- **Problem statement**: Copy out every line of the entries below that contains the word "height".

- **Supplied data**:

╔══

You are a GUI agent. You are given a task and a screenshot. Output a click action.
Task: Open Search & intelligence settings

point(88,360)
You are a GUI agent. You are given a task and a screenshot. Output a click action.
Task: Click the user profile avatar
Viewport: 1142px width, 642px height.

╚══
╔══

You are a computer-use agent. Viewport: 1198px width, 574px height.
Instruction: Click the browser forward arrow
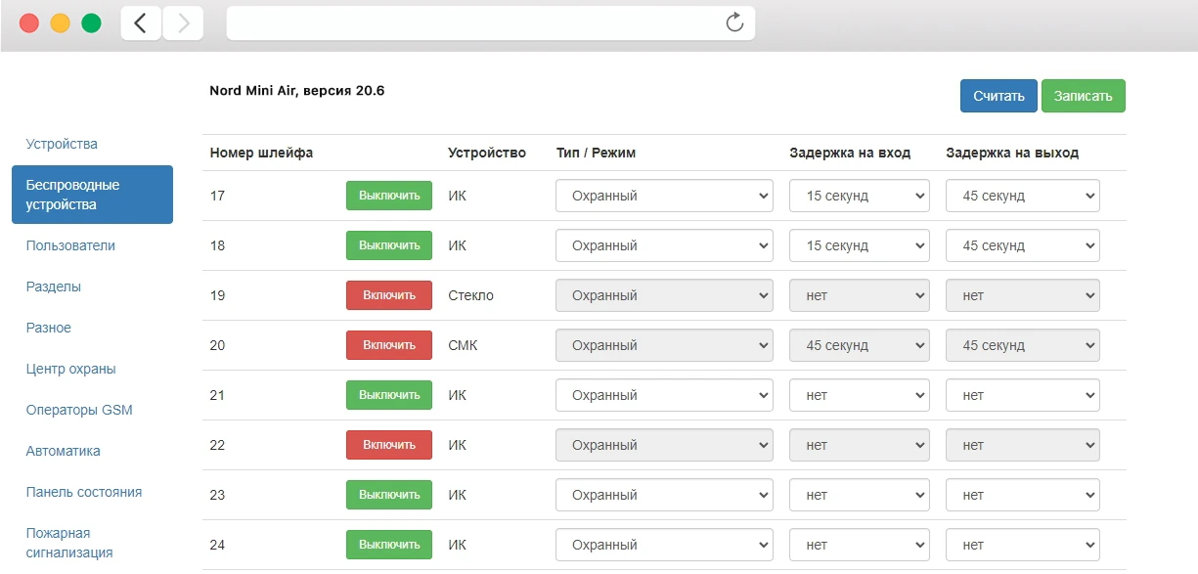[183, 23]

╚══

- **Result of this exercise**:
Viewport: 1142px width, 642px height.
You are a computer-use agent. Viewport: 1198px width, 574px height.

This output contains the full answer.